Questions on the material:
• a. In the passage on scripture and economic justice, how many verses of the Bible are said to speak of social justice?
• b. Retype the passage on scripture and economic justice word for word, starting with "I. The Abundance" and going on through "says (Exod 19:5).".
*** Opening Reading passage ***
I. The Abundance Agenda
Over 2,000 verses of the Bible speak of social justice. Put together, they paint a vision of how we, God’s creatures, are to order our political economy to align with divine intentions. That vision, as Edith Rasell explains in her recent book The Way of Abundance: Economic Justice in Scripture and Society, consists of five core ideas:
The Earth Is the Lord’s. The Bible reveals that everything we have comes from God. The creation stories of Genesis paint a world fundamentally dependent on the Creator. We—as individuals, as nations—do not own the earth. We’re temporary tenants, only passing through (Lev 25:23). “The earth and its fullness are the Lord’s,” writes Paul (1 Cor 10:26). Without God’s gifts, we do not exist. We have nothing, produce nothing, are nothing. “Indeed, the whole earth is mine,” Yahweh says (Exod 19:5).
God Gives Us Abundant Material Resources. The vision of scripture is a vision of abundance. Creation is a bounteous gift, overflowing with richness (Deut 8:7b-10). With God’s blessing, all parts of creation prosper (Lev 26:3-5). God intends for the human family to have all we need—not just to survive, but to thrive, to “flourish as a garden” (Hos 14:7b). Jesus symbolized God’s reign as a lavish banquet to which everyone’s invited and everyone fed (Matt 22:1-10; Luke 14:16-24). God’s creation provides more than enough for all.
God Cares About All Aspects of Life. As physical-spiritual creatures, all aspects of our being matter to God. The Exodus story reveals that the Lord is concerned for our material, emotional, and social welfare. God loves us and seeks our health. And since oppression is both physical and spiritual, God’s rescue is also physical and spiritual. “I came that they may have life, and have it abundantly,” Jesus says (John 10:10).
God’s Intentions for God’s Resources. During our sojourn as God’s creatures, in God’s creation, we’ve been called to the sacred responsibility of exercising stewardship. We must discern and live out God’s wishes for how to cultivate and administer the resources the Lord’s provided (Luke 12:48). We’re accountable to the Creator and bear solemn obligations for how we organize society (Matt 21:33-46; Luke 12:42-48). When some of members of the human family receive too small a share of the abundance in our midst and fail to thrive, we thwart God’s purposes and betray our vocation.
*** Closing Reading passage ***
*** Opening Raw data ***
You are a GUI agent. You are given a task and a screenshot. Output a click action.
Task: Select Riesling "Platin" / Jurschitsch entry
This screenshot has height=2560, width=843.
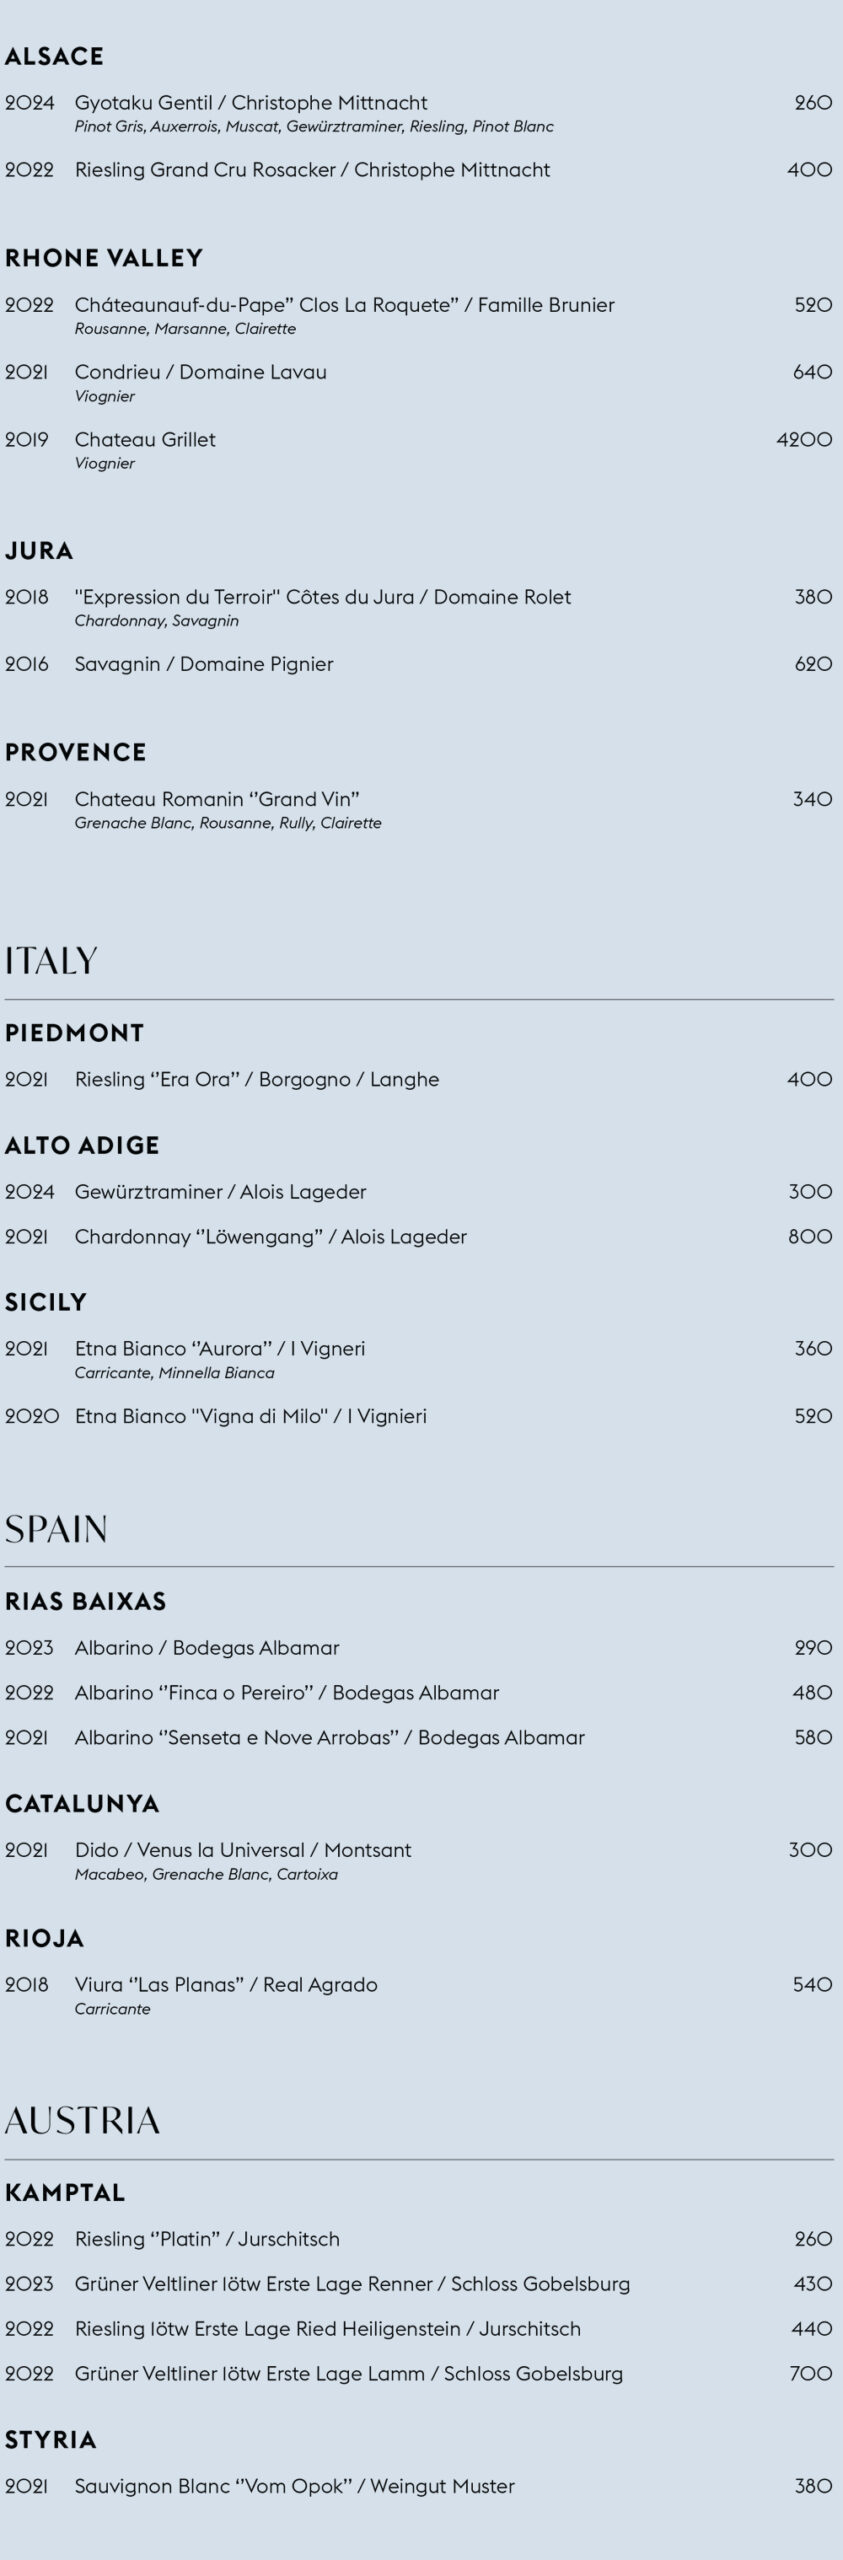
*** Closing Raw data ***
Answers to the exercise:
• a. Over 2,000 verses.

• b.
I. The Abundance Agenda
Over 2,000 verses of the Bible speak of social justice. Put together, they paint a vision of how we, God’s creatures, are to order our political economy to align with divine intentions. That vision, as Edith Rasell explains in her recent book The Way of Abundance: Economic Justice in Scripture and Society, consists of five core ideas:
The Earth Is the Lord’s. The Bible reveals that everything we have comes from God. The creation stories of Genesis paint a world fundamentally dependent on the Creator. We—as individuals, as nations—do not own the earth. We’re temporary tenants, only passing through (Lev 25:23). “The earth and its fullness are the Lord’s,” writes Paul (1 Cor 10:26). Without God’s gifts, we do not exist. We have nothing, produce nothing, are nothing. “Indeed, the whole earth is mine,” Yahweh says (Exod 19:5).